The maximum for Second Draw Loans is the lesser of two and a half months of the borrower’s average monthly payroll costs or $2 million; actual loan amounts will be based on an applicant’s payroll. Second-time PPP borrowers generally will be eligible to borrow an amount equal to 2.5 times their average monthly payroll costs. However, food service and accommodation industries – hotels and restaurants – are eligible for loans equal to 3.5 times their average monthly payroll.
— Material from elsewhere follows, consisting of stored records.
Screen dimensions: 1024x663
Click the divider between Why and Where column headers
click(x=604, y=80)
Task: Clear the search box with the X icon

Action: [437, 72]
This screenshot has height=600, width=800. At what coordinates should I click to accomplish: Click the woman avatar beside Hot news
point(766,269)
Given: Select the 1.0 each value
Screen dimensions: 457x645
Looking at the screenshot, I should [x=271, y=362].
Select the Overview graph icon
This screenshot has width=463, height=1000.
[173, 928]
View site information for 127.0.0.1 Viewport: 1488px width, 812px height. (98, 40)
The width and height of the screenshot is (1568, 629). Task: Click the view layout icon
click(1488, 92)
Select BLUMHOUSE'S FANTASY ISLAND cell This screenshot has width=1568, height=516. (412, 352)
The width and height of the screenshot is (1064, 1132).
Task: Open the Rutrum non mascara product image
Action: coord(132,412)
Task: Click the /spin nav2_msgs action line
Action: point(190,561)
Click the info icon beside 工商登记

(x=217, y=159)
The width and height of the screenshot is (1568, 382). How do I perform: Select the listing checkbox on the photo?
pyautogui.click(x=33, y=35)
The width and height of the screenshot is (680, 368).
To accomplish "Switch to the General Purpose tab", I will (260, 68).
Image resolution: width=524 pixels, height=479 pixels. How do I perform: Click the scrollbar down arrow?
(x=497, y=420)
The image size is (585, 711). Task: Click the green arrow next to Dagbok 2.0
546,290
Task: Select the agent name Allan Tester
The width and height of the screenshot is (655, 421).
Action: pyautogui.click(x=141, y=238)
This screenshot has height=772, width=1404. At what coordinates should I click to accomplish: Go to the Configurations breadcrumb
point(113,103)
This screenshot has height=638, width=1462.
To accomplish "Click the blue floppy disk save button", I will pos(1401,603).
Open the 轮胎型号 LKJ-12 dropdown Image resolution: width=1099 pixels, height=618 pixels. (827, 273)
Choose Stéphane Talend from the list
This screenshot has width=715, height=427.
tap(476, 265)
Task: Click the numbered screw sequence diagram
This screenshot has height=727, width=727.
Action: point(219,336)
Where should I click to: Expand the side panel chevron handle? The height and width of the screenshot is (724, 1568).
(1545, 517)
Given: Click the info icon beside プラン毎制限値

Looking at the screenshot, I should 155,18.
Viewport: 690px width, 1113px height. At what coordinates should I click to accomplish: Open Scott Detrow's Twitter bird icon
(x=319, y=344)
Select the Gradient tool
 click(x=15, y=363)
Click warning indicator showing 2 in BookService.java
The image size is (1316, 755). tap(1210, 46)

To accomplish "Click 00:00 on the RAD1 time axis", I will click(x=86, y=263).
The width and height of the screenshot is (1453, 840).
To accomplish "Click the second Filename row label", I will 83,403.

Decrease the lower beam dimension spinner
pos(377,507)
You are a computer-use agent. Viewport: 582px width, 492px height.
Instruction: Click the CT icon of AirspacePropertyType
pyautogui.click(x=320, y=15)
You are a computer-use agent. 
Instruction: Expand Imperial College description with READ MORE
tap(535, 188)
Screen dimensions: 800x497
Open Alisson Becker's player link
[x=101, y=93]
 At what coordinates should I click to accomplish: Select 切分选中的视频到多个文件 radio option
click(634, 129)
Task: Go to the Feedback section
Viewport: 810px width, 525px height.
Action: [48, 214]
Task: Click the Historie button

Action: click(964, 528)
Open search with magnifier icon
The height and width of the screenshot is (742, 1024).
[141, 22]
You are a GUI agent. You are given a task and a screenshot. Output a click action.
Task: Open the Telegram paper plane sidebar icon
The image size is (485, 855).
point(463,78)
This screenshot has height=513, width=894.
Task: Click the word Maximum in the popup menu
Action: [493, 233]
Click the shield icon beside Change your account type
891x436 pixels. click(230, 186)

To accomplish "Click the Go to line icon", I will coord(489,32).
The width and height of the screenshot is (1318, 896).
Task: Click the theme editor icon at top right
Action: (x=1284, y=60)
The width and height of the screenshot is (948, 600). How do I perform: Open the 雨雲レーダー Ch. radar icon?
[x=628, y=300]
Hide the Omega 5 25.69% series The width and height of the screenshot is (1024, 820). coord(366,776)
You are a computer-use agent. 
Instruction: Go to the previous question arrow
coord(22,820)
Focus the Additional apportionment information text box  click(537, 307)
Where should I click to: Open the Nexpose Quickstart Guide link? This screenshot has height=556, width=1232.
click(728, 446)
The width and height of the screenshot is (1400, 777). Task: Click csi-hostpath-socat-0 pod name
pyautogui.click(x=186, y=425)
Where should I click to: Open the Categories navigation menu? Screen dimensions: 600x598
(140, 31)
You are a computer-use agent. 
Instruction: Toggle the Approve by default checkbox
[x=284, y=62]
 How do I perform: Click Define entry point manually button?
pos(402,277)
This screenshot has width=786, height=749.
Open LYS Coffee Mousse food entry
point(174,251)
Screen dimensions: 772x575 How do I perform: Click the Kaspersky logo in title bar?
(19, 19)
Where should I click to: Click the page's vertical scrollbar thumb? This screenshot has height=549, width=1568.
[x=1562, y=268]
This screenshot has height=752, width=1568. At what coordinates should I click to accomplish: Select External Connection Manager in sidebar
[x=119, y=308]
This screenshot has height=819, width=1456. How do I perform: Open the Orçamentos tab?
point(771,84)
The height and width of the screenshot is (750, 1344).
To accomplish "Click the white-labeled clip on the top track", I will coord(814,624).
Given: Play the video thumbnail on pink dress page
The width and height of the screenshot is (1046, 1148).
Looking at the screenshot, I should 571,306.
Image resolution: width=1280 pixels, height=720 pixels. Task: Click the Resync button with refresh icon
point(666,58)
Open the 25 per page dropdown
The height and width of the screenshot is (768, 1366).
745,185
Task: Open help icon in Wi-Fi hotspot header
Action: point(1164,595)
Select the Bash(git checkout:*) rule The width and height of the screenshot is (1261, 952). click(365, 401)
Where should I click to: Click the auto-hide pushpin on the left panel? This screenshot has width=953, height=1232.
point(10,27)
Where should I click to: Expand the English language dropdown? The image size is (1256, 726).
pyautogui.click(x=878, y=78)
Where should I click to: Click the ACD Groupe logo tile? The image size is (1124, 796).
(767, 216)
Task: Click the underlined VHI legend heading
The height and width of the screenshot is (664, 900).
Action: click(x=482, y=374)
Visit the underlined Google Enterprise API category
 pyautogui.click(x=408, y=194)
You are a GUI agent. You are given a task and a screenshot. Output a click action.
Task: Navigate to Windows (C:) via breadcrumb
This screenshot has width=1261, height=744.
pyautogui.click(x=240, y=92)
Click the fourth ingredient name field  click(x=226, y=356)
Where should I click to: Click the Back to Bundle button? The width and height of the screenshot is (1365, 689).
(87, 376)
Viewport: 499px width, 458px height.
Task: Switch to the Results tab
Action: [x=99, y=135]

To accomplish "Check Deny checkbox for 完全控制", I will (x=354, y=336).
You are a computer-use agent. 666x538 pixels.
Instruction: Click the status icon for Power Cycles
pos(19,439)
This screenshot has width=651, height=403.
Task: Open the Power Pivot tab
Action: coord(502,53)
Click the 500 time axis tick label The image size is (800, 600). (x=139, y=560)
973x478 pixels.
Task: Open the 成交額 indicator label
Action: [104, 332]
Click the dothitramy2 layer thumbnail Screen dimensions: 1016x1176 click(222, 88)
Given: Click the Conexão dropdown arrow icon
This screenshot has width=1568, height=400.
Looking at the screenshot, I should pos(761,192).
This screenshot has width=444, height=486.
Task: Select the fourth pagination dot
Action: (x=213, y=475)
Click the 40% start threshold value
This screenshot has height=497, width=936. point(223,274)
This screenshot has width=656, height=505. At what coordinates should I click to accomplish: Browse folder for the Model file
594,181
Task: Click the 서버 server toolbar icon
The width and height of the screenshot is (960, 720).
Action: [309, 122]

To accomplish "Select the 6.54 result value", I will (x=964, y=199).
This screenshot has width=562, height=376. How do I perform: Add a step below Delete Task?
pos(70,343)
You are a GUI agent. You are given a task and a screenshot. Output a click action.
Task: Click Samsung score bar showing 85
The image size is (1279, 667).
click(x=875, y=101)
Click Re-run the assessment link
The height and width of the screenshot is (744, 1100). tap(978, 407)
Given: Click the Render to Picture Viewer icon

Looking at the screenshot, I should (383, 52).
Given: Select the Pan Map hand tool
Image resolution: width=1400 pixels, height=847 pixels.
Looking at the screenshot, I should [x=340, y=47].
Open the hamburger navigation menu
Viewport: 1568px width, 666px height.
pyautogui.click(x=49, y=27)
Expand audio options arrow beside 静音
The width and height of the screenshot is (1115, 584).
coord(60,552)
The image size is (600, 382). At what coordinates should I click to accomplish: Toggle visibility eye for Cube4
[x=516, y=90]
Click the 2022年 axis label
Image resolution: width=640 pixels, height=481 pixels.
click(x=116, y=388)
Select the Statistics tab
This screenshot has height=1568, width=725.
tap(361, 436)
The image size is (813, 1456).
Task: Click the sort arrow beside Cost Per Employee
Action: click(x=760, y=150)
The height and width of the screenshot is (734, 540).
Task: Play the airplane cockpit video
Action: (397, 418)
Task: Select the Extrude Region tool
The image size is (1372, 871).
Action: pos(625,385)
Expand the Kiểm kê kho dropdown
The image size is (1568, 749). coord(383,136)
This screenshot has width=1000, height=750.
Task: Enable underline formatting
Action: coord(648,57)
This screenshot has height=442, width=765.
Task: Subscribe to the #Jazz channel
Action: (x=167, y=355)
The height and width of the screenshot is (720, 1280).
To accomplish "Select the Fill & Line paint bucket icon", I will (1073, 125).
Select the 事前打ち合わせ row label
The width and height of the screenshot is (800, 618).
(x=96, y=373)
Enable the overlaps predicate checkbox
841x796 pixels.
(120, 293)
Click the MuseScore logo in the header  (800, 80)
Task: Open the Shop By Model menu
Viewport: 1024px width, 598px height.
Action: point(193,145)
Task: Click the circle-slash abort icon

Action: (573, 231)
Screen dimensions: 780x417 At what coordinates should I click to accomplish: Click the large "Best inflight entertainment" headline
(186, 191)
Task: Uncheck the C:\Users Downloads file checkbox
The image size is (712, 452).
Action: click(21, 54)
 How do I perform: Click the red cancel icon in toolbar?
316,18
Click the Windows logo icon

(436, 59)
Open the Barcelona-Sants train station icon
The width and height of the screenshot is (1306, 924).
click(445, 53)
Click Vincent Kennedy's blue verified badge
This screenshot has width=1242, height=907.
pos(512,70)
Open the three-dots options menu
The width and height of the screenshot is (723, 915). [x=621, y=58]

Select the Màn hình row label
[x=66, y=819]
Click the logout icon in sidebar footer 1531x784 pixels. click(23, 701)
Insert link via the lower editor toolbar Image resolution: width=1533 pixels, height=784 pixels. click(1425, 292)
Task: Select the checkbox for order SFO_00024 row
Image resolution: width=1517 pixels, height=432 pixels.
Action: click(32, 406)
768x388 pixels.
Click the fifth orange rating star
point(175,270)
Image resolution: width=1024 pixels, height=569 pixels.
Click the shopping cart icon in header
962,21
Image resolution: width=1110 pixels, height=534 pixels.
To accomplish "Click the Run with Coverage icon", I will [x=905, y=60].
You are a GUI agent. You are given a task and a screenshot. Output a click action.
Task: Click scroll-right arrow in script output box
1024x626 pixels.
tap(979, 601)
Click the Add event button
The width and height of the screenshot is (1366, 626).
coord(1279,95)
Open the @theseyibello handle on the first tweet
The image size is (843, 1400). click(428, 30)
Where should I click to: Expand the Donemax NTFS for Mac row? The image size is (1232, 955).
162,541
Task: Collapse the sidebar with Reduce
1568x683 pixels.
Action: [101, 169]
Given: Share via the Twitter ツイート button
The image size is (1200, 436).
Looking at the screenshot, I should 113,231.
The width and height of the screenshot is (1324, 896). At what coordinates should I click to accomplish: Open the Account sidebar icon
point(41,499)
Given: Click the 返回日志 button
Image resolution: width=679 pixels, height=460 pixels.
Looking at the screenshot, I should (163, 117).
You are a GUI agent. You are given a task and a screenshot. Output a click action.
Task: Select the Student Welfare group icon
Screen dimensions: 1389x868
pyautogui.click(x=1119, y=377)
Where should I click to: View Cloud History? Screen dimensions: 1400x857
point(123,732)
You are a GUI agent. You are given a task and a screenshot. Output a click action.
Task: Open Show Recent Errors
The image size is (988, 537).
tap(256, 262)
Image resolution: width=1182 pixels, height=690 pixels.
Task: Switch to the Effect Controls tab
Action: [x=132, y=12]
As with the First Draw Loans, borrowers are still required to spend at least 60% of the funds on payroll over a covered period of either 8 or 24 weeks to receive full forgiveness. The remaining 40% may be used on eligible costs, including certain mortgage expenses, rent and utility payments. Moreover, the list of eligible non-payroll expenses has been expanded for Second Draw Loans to include four new categories, including:
- Costs for personal protective equipment and adaptive investments that help a PPP loan recipient comply with federal and/or health and safety guidelines related to COVID-19.
- Outlays for software, cloud computing, human resources, and accounting needs.
- Any spending not covered by insurance that is related to property damage due to public disturbances that occurred during 2020.
- Spending to suppliers that covered costs essential to the business operations at the time the outlay occurred. For instance, restaurants’ purchases of perishable goods can now qualify.
The legislation and regulations also include two major tax changes for PPP recipients. An important change outlined in the new regulation: Forgiven PPP loans will be completely tax-free, and any usually tax-deductible business expenses paid with PPP loans also will continue to be deductible under the 2021 Consolidated Appropriations Act.
Another major change in the coronavirus relief legislation concerns how PPP loans interact with the Employee Retention Tax Credit (ERTC). Originally, businesses that received PPP loans were prohibited from using the ERTC to reduce their tax burden. This has been changed so businesses can take advantage of both PPP and the ERTC in 2020 and 2021.